Надо было говорить «до сих пор люблю», балда. Нельзя ничего отложить на завтра тому, у кого никакого «завтра» может не быть. Просто мы никогда раньше не говорили об этом в таких... терминах.
— Ты никогда меня не ревновала. Ни к Седрику, ни к кому, — говорит Чо. — Тебе было все равно, да?
— Мне было настолько не все равно, что я до сих пор не знаю, как мне удалось тебя не убить, — еще более честно говорю я. — Но если мы обе выживем, я тебя все-таки убью. Мне кажется, это будет справедливо.
Чо садится на пол рядом со мной и закрывает лицо руками. Я знаю, чувствую, что она при этом не плачет, просто слишком напряженно думает.

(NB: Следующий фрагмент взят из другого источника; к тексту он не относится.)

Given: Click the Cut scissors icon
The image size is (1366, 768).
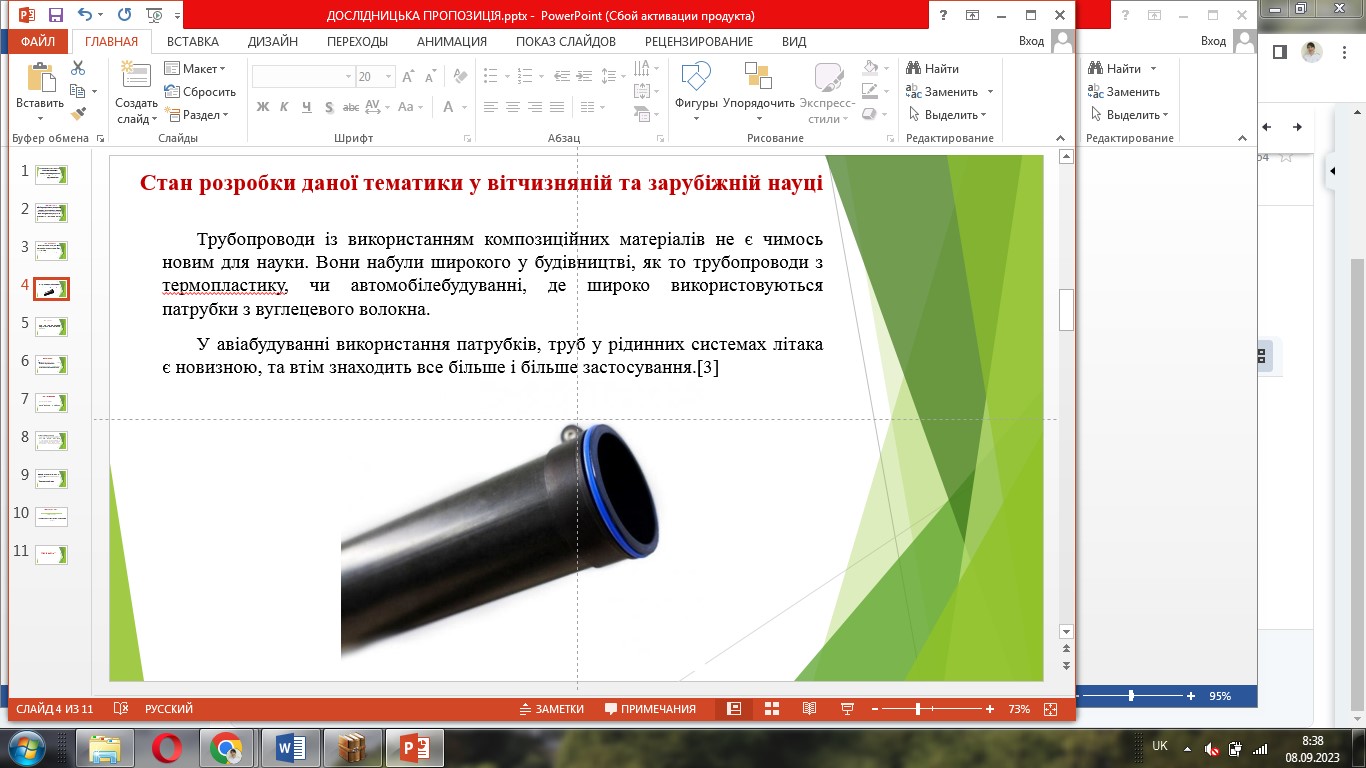Looking at the screenshot, I should 78,68.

— У тебя есть вопросы? — спрашивает она меня.
— Я хотела спросить, почему ты меня не любила, — кривовато улыбаюсь я. — Но теперь мне кажется, что это был не совсем правильный вопрос. А новый я, пожалуй, вот так сразу не придумаю.
— Так не честно, — хмурится Чо. — Ты уж постарайся, пожалуйста.
И я стараюсь.
— Если мы победим, — начинаю я, но тут же поправляюсь: — когда мы победим, хочешь попробовать еще раз?

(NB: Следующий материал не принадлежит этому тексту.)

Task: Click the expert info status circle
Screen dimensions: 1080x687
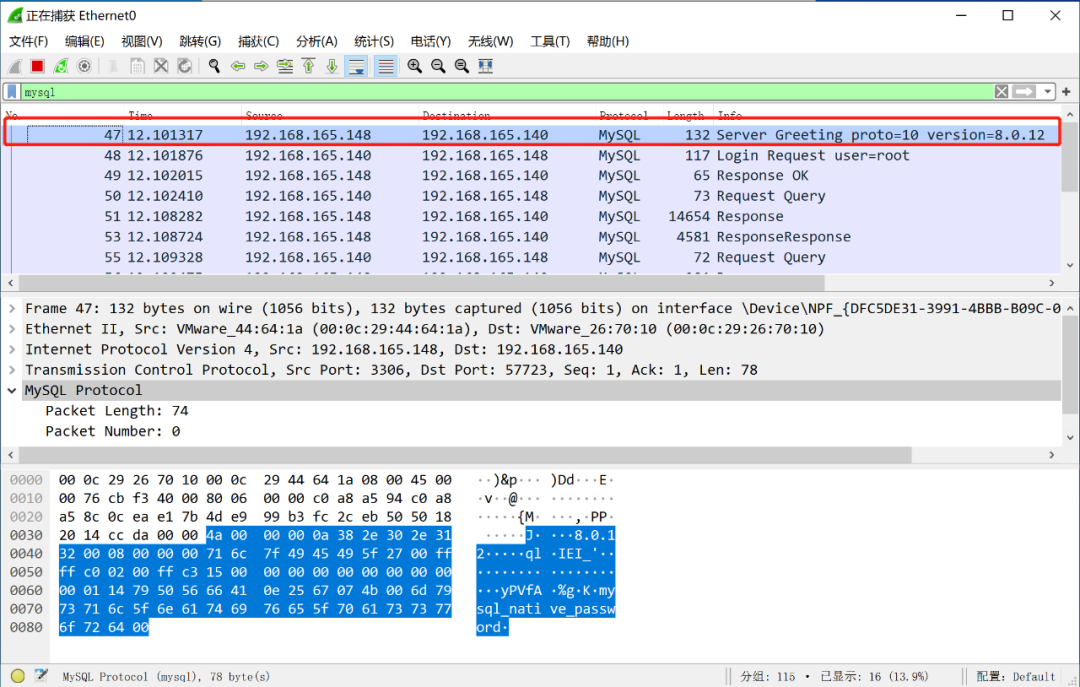Action: pos(17,676)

— Попробовать встречаться с тобой? — серьезно уточняет Чо.
— Да, — киваю я.
— Хочу, — говорит Чо и пристально смотрит на меня. — Очень хочу, Джи. Ты ведь это не из жалости мне предлагаешь?
Мерлин, ну что за идиотка.
— Я предлагаю, потому что я этого хочу.
И вот теперь Чо разражается слезами. А у меня, как назло, ни носового платка с собой, ни даже салфетки. Какие салфетки, я же сражаться сюда шла. А колдовать почему-то не хочется. В этот самый момент в Выручай-Комнате начинается дурдом: прибывают члены Ордена Феникса. Из отверстия в стене выходит Кингсли Шеклбот, за ним Ремус Люпин и Тонкс... скоро, надо так понимать, пожалует и мое многочисленное семейство. Я отворачиваюсь от вновь прибывших и, пока все заняты ими, быстро обнимаю Чо и целую ее мокрую щеку. Мы поднимаемся и подходим туда, где Отряд Дамблдора приветствует Орден Феникса.
— Вы помирились, девочки? — спрашивает Невилл.
— Да, конечно, — говорю я. — Какие уж тут ссоры, когда нам вот-вот предстоит сражаться.
— Вот и хорошо, — кивает он.
Чо улыбается мне.
Я машинально облизываю губы и чувствую соленый вкус ее слез, и мне очень хочется выжить и победить.